A healthy number of Kentuckians took advantage of new early voting options ahead of Tuesday’s General Election. That’s according to the state’s top election official.

In all, just over 253,000 Kentucky voters opted to embrace the state’s expanded voting access, according to Secretary of State Michael Adams.

Splitting that number out into party affiliations, Republicans edged out Democrats by about 4,000 votes.

Counting absentee options included mail-in ballots, excused in-person voting, and no-excuse, early voting in-person, nearly 330,000 votes have already been cast.

Adams told Spectrum several factors could drive higher-than-expected turnout this cycle.

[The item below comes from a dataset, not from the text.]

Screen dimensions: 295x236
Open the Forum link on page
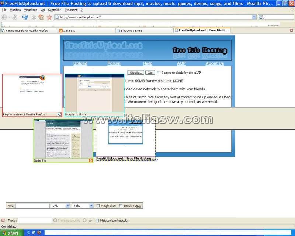click(x=114, y=63)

"Obviously you've got a 50-50 Senate at a very polarized time, so that's going to drive turnout. Abortion is going to drive turnout. Based on the early numbers of absentee and in-person absentee votes that have come in already, my expectation is that we're going to be above what I thought would be about a 40% turnout. I think we're going to be more like 45%."
Secretary of State Michael Adams

Early in-person voting ran from Thursday through Saturday. The remainder of in-person voters will need to line up at their polling locations between 6 am and 6 pm local time on Tuesday.

There will also be more registered voters this time around. Adams says the state saw a rebound of voter registrations, which remained relatively flat in recent years. That number jumped by more than 16,000 during this election season.